When a size of the current block is assumed as m×n, the size of the reference block is determined as sm×sn. The reference block is scaled by interpolation so that the size of the reference block is equal to the size of the current block. Figure 3 shows a flowchart of the proposed zoom motion estimation for the color video and Fig. 4 shows processes of the proposed method.

Fig. 3
figure3

Flowchart of proposed method for color video

Fig. 4
figure4

Processes of proposed method for color video

Figure 5 shows an example of zoom motion estimation for the color video.
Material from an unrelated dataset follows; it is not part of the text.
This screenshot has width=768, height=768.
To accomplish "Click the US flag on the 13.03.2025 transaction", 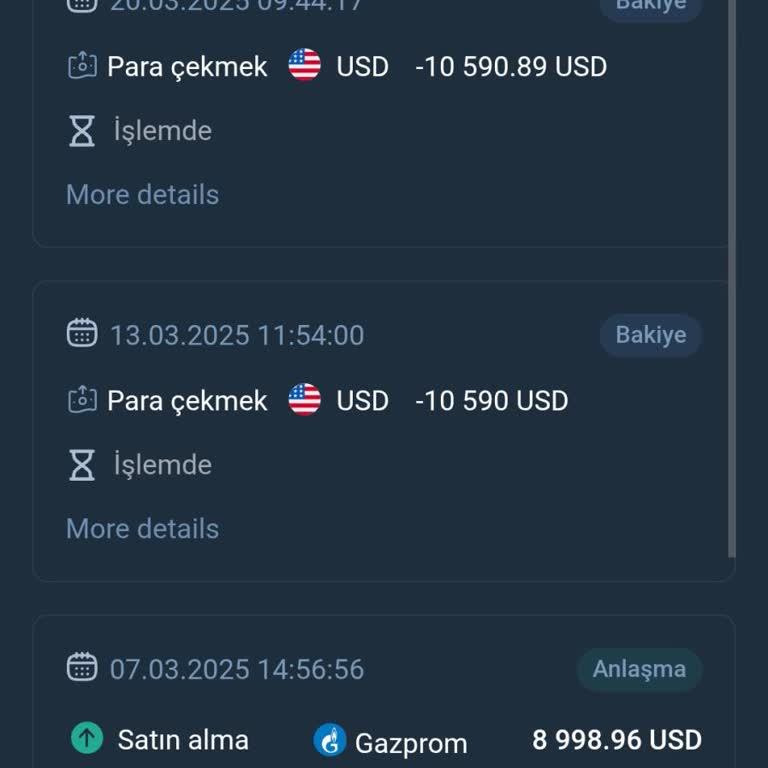I will [304, 400].
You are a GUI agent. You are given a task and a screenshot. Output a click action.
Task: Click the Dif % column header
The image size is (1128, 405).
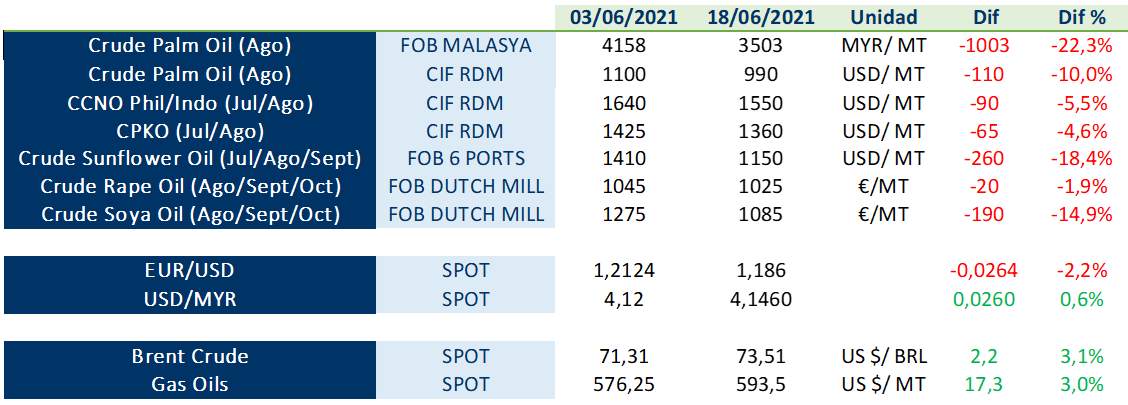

Areas surrounded by the red rectangle in Fig. 5 a and b are the 8×8 current and reference blocks, respectively, and Fig. 5 c and d show depth values in each blocks. \(\overline {d_{\text {cur}}}\) and \(\overline {d_{\text {ref}}}\) of 8×8 current and reference blocks in depth pictures are about 2322.312 and 2469.523, respectively, so s is calculated as about 0.940 if α is set to 0.965. Therefore, the size of the reference color block is determined to 7×7. Then, a 7×7 reference color block is scaled so that the reference block size is equal to the current block size. The mean square errors (MSEs) of conventional and proposed motion estimation methods are about 169.734 and 74.609, respectively. These results shows the proposed zoom motion estimation method is more accurate when the object in the video has zoom motion.

Fig. 5
figure5

Zoom motion estimation for color video. a Current picture, b reference picture, c current block, d 7×7 reference block, and e size-scaled reference block

Zoom motion estimation for depth video

In depth video, the distance of an object from the depth camera is changed when the object has zoom motion, so the depth values of the object are changed as shown in Fig. 6. Therefore, not only the size but also depth values of the object should be considered for the zoom motion estimation for depth video.

Fig. 6
figure6

Pixel values in depth pictures including an object a when object moves in parallel and b when object has zoom motion

A method of 3D scaling is introduced for the zoom motion estimation for depth video. 3D scaling means that depth axis scaling has been added to the 2D spatial scaling that scales the block size. The flowchart of 3D scaling is shown in Fig. 7.

Fig. 7
figure7

Flowchart of proposed method for depth video

In 3D scaling, the zoom ratio calculation and the size determination of a reference block are the same as the processes of zoom motion estimation for previous color video. Then, the depth values of the size-scaled reference block are scaled by the following equation:

$$ R_{i}(i,j)=s\times R(i,j), $$
(4)

where R(i,j) and Ri(i,j) mean original and scaled depth values in position (i,j), respectively.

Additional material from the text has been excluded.